Dorothy Abreu, a senior vice president at PNC Bank with 20 years of experience in financial services, is the agency's latest chairwoman, Gov. J.B. Pritzker said.
"I am confident ... her impressive work with government entities and nonprofit organizations will lend itself to continued growth and fiscal responsibility at the tollway," Pritzker said in a statement.
Abreu stated she wanted to strengthen "collaboration, equity and transparency."
"The tollway is a state-of-the-art system with hundreds of miles of roadways connecting millions of customers to work, family and their daily lives," she said. "I am eager to get to work to provide our customers with the experience they deserve."
In a statement, Evans said he looked forward to watching the tollway "continue to thrive and grow under Dorothy's leadership."
"Despite the ongoing COVID-19 pandemic," he said, "the tollway is delivering projects on time and within budget."
Evans was appointed in early 2019 by Pritzker as part of a reform effort that included hiring Executive Director Jose Alvarez after an uproar over patronage concerns under the previous governor.
But an apparent power struggle between the two men drew scrutiny from Illinois senators after a tollway reorganization instituted by Evans on Oct. 21, 2021, that was seen by some as impinging on Alvarez's powers to run day-to-day operations.
In late October, Evans fired two top executives and Alvarez allies who later criticized him for abusing his authority in hiring and firing staff and giving raises.
The Illinois Legislative Latino Caucus and House Black Caucus wrote Pritzker separately to complain of highhanded tactics by the chairman. Latino Caucus members said Evans had treated Alvarez unfairly. Black Caucus Chairman and Rep. Kam Buckner said the two executives, who are Black women, "were treated like criminals" after Evans sent Illinois State Police to their homes to collect tollway property.
On Dec. 7, the Senate Transportation Committee held a hearing into the reorganization where Evans asserted state law and tollway bylaws held that "my responsibility is to have general supervision over all power, duties, obligations and functions of the authority."
A number of senators disagreed, suggesting a conflict of interest when the chairman has oversight of an agency that he is simultaneously running.
Des Plaines Democratic Sen. Laura Murphy, who called the situation "troubling" last year, wished Evans well and said she looked forward to working with Abreu to "ensure the tollway operates a fiscally responsible operation that is transparent and accountable."

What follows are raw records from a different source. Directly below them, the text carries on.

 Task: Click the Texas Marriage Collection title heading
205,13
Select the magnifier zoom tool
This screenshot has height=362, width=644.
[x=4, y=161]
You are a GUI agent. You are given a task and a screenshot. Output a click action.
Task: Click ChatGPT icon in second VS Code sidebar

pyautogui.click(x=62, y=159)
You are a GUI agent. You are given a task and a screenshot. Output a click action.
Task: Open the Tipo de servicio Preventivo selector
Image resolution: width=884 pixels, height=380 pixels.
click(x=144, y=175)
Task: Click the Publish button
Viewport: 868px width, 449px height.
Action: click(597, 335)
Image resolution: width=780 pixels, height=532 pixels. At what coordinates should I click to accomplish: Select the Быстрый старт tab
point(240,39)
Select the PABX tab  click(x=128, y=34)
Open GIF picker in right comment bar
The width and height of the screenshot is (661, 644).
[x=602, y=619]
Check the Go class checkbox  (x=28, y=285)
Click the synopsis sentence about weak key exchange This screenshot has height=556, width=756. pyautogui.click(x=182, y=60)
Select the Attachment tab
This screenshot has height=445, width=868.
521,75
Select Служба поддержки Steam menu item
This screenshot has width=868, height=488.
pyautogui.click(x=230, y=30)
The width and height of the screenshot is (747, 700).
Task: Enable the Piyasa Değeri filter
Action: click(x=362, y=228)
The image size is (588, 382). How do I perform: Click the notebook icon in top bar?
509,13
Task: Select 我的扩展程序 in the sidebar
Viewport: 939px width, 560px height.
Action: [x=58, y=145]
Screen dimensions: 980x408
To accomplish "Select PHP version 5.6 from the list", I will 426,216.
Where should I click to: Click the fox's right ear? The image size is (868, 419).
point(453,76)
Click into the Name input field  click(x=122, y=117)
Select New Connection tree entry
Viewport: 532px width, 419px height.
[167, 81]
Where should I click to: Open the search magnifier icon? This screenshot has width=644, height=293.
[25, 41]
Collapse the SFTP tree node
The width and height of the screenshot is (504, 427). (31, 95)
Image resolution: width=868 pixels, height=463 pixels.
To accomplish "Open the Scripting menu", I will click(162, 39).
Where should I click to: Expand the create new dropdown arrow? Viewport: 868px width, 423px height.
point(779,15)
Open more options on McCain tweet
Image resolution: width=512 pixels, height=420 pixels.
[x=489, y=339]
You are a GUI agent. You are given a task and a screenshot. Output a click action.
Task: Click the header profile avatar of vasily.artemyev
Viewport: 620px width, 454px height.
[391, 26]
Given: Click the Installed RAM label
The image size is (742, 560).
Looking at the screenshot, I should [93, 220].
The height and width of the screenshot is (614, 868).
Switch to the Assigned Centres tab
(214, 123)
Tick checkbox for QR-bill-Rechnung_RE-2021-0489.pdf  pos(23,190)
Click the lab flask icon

Evans did not attend the December, January or February board meetings either in person or virtually.
Asked about his absence, a tollway spokesman said in January the chairman's mother was seriously ill.
"Chairman Evans led the tollway to historic progress and leaves behind a stronger, more accessible, and more equitable tollway system," Pritzker said in a statement. "I wish him all the best on his well-deserved retirement."
Abreu is a senior vice president in PNC's Corporate and Institutional Banking group, focusing on public institutions and nonprofits. She has worked on financing for projects to expand economic development and affordable housing, officials said.
Abreu has volunteered as president of the Latino Community Policy Forum and a board member for Chicago Habitat for Humanity.
The tollway chairman receives an annual stipend of $36,100.